TASK DESCRIPTION:
The required output is the line that contains "The height and width of the screenshot is (450, 649)." through the last line of the data, retyped verbatim and with nothing added.

╭──

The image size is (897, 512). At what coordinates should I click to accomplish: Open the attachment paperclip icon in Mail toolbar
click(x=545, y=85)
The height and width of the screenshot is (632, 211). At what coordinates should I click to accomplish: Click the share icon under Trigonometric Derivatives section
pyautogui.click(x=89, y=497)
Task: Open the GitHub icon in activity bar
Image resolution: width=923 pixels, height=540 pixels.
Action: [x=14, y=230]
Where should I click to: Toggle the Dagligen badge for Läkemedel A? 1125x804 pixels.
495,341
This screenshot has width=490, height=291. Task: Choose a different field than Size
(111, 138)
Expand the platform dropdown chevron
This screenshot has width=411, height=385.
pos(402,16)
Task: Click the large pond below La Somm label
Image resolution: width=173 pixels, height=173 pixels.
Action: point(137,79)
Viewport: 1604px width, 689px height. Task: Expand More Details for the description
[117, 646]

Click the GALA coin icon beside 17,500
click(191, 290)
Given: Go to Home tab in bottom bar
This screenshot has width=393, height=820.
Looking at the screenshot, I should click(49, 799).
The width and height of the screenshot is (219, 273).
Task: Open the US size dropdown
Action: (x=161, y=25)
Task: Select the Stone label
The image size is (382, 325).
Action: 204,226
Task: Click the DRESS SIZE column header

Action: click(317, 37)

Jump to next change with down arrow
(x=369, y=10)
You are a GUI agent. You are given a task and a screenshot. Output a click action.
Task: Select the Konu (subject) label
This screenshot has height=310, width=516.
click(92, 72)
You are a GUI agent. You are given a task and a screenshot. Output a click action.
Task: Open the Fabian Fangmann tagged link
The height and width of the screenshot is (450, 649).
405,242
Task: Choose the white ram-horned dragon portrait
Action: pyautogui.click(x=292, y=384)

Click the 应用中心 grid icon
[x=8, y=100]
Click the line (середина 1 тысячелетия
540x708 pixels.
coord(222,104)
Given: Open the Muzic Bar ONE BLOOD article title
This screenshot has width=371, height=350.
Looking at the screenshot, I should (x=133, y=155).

╰──

RESPONSE:
The height and width of the screenshot is (450, 649).
405,242
Task: Choose the white ram-horned dragon portrait
Action: pyautogui.click(x=292, y=384)

Click the 应用中心 grid icon
[x=8, y=100]
Click the line (середина 1 тысячелетия
540x708 pixels.
coord(222,104)
Given: Open the Muzic Bar ONE BLOOD article title
This screenshot has width=371, height=350.
Looking at the screenshot, I should (x=133, y=155).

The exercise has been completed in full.